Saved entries
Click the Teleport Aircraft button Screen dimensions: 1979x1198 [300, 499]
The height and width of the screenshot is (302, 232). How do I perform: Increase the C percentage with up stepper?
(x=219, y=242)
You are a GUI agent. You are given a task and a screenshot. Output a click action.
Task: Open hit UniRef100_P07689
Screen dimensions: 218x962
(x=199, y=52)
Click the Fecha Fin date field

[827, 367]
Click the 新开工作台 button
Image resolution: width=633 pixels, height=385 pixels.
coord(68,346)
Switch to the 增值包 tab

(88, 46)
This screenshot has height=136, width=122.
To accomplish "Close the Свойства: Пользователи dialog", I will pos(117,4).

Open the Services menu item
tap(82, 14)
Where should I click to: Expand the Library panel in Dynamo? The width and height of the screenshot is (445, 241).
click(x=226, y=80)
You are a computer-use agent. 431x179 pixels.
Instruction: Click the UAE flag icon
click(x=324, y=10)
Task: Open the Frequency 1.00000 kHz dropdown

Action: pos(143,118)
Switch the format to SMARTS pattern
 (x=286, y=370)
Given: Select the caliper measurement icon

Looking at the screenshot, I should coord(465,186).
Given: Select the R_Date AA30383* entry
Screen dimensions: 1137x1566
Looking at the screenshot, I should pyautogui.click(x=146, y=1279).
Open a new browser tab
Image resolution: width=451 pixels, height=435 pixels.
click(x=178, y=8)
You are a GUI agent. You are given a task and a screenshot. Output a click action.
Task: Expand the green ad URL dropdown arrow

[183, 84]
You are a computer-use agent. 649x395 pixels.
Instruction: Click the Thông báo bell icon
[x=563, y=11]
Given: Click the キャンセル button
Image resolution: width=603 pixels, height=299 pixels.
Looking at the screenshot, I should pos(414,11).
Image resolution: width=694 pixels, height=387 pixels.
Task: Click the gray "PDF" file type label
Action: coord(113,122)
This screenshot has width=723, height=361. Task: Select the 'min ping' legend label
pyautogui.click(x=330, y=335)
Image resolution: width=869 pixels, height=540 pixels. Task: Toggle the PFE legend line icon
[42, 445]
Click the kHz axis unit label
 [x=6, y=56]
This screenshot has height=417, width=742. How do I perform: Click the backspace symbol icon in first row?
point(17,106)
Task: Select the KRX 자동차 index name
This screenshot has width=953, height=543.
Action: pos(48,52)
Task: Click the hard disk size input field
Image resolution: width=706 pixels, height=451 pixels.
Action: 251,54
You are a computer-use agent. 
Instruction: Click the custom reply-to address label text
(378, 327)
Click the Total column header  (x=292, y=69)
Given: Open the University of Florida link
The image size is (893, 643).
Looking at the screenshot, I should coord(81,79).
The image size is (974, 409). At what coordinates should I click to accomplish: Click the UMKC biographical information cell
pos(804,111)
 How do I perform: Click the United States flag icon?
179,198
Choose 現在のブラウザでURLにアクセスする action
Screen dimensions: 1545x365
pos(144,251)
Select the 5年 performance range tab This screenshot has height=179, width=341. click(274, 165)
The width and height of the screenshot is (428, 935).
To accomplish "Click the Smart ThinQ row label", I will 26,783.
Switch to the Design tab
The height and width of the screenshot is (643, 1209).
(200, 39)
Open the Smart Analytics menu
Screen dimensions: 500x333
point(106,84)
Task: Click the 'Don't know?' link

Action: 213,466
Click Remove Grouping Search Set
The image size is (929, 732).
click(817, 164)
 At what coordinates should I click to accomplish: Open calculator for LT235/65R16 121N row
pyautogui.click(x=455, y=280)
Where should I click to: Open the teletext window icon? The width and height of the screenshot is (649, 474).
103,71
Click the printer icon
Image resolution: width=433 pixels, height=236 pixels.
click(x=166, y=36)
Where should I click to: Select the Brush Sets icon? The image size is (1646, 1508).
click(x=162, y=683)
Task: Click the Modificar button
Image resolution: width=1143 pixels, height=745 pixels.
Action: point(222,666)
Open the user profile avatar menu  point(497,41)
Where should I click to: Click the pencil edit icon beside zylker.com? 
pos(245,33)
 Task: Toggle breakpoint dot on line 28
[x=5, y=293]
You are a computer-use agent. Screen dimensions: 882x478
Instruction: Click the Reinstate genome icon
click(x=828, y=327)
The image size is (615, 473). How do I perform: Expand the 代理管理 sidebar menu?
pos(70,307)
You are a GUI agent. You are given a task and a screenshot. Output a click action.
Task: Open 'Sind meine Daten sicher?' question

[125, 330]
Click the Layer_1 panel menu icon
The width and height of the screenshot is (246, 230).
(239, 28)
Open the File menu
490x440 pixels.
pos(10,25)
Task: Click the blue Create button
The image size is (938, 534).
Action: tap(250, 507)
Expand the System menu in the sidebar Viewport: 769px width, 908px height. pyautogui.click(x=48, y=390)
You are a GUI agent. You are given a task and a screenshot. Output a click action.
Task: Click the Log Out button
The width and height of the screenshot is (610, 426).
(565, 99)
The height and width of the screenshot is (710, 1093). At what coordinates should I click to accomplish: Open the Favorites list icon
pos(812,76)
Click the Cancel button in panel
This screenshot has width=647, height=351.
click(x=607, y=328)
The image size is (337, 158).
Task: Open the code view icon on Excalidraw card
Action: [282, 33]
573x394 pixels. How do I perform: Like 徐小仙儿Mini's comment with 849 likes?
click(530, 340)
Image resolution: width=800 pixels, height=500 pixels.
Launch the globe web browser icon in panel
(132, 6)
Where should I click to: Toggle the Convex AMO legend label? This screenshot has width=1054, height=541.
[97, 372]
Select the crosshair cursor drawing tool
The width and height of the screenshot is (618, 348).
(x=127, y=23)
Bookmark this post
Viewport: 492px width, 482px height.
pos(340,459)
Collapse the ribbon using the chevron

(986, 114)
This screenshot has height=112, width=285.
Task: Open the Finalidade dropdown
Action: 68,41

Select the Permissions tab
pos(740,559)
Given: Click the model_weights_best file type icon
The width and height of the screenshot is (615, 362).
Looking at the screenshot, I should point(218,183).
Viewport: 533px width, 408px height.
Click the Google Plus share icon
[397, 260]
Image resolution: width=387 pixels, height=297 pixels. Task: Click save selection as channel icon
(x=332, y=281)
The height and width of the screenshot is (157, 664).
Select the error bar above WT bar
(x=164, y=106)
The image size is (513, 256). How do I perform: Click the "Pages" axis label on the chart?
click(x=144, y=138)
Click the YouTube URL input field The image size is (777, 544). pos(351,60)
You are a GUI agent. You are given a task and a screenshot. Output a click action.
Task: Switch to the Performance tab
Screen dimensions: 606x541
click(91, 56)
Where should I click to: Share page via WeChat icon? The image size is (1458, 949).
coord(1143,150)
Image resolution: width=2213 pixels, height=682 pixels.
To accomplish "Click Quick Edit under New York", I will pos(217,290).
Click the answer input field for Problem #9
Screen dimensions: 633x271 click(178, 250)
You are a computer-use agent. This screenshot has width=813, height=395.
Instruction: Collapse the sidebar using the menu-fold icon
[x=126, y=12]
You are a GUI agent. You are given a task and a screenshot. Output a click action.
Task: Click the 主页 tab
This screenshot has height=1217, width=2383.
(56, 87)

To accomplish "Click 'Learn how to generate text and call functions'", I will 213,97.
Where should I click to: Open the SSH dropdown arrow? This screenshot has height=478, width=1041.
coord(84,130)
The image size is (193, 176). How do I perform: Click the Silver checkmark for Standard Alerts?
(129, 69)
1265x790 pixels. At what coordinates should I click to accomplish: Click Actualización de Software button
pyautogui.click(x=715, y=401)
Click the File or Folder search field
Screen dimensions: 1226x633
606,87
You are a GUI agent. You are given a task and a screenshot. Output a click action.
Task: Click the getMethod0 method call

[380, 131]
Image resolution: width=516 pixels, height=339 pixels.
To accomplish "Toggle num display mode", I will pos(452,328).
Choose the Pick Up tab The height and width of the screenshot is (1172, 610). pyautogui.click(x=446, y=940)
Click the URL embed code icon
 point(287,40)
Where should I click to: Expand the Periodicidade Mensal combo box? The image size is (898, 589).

Task brief:
Where a line of the entries contains the word "computer", count it, then state the total and nothing else.

Result of this exercise:
5